Start Passage given

Another weekend and another Democratic candidate throws his chapeau in the Presidential race in an effort to defeat Donald Trump. Last week, it was Massachusetts' ex-Governor Deval Patrick. And just in time for “Saturday Night Live,” the three-term former mayor of New York City, multi-billionaire Michael Bloomberg has taken the plunge.
Obviously, when you enter the race this late, you've got some catching up to do. While no one's sure what Governor Patrick is thinking, Mayor Bloomberg is doing what he does best – opening up his massive checkbook to carpet bomb the electorate with a new :60 bio ad to introduce him to America. And to make sure we know he's as serious as a muni bond, he'll be spending $30 million dollars this week, almost all of it on television.
That's created quite a stir among the other 73 Democratic candidates, as well as many pundits, wondering about the ethics of trying to buy an election. Of course, this strategy has been tried before, most recently by Jeb Bush and Hillary Clinton, apparently to no avail. But that's not stopping Mayor Bloomberg whose money machine will now go to work in two dozen states and 100 media markets.

End Passage given
Start Data for the task

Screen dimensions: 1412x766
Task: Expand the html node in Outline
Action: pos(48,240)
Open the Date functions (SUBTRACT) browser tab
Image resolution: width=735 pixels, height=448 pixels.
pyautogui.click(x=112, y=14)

End Data for the task
Start Data for the task

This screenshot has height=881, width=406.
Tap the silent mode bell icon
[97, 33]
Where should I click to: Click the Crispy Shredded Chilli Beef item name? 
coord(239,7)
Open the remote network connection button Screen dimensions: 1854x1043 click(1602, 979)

End Data for the task

## What this exercise asks
1. Repeat the stretch of the Bloomberg commentary from "Another weekend and" through "it on television.".
2. Switch "browser tab" to "browser window" in the entries running from the line containing "Screen dimensions: 1412x766" through the line containing "pyautogui.click(x=112, y=14)". Return only those lines, with everything else unchanged.
The commentary and the entries were drawn from unrelated sources.

## Solutions by task
1.
Another weekend and another Democratic candidate throws his chapeau in the Presidential race in an effort to defeat Donald Trump. Last week, it was Massachusetts' ex-Governor Deval Patrick. And just in time for “Saturday Night Live,” the three-term former mayor of New York City, multi-billionaire Michael Bloomberg has taken the plunge.
Obviously, when you enter the race this late, you've got some catching up to do. While no one's sure what Governor Patrick is thinking, Mayor Bloomberg is doing what he does best – opening up his massive checkbook to carpet bomb the electorate with a new :60 bio ad to introduce him to America. And to make sure we know he's as serious as a muni bond, he'll be spending $30 million dollars this week, almost all of it on television.

2.
Screen dimensions: 1412x766
Task: Expand the html node in Outline
Action: pos(48,240)
Open the Date functions (SUBTRACT) browser window
Image resolution: width=735 pixels, height=448 pixels.
pyautogui.click(x=112, y=14)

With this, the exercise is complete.